### SUPPLIED ENTRIES
^^^^^^^^^^^^^^^^

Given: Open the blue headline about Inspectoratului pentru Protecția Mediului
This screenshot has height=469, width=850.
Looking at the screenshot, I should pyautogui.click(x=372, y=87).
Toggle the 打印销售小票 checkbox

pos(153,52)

^^^^^^^^^^^^^^^^

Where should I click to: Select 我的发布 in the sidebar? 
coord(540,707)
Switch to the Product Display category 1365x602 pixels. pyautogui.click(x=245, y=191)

^^^^^^^^^^^^^^^^

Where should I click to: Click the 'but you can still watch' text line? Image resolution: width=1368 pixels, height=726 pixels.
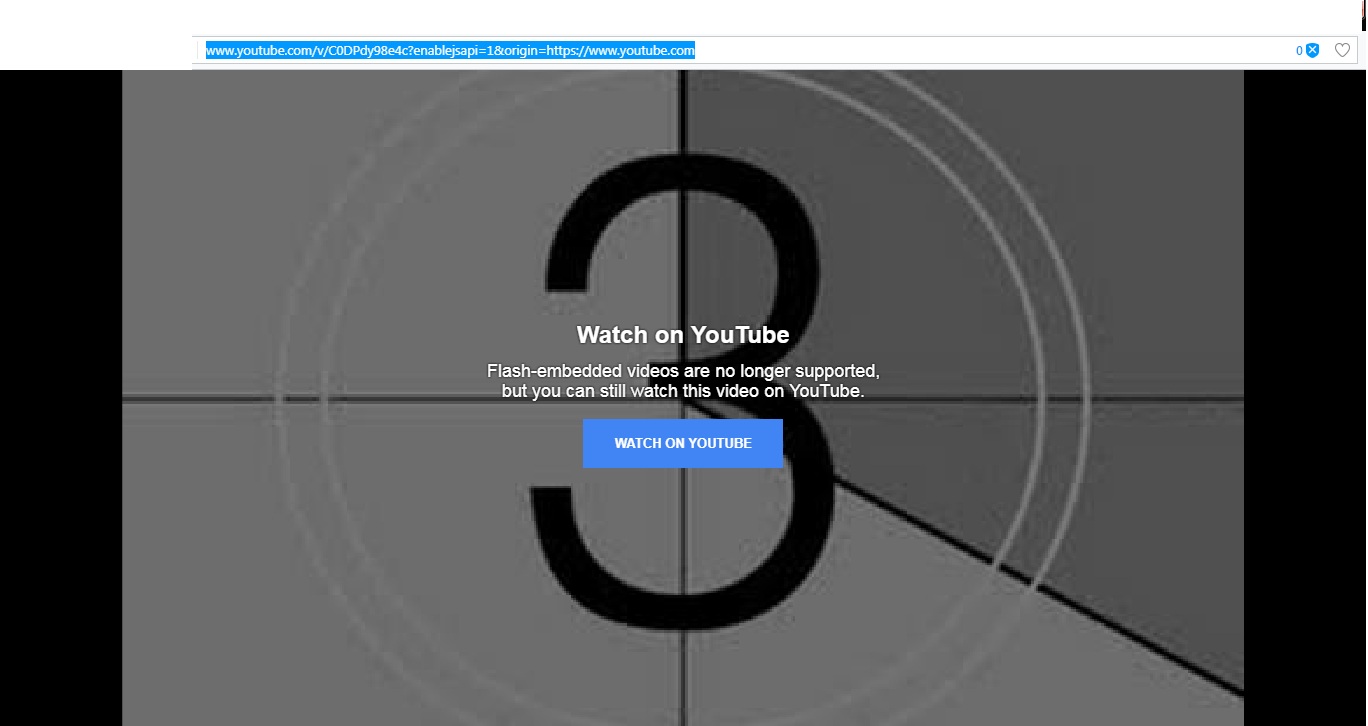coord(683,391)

^^^^^^^^^^^^^^^^

### PROBLEM DETAILS
Duplicate the entries verbatim, starting at the line containing "Given: Open the" and ending at the line containing "pos(153,52)", inclusive.

### FULL RESPONSE
Given: Open the blue headline about Inspectoratului pentru Protecția Mediului
This screenshot has height=469, width=850.
Looking at the screenshot, I should pyautogui.click(x=372, y=87).
Toggle the 打印销售小票 checkbox

pos(153,52)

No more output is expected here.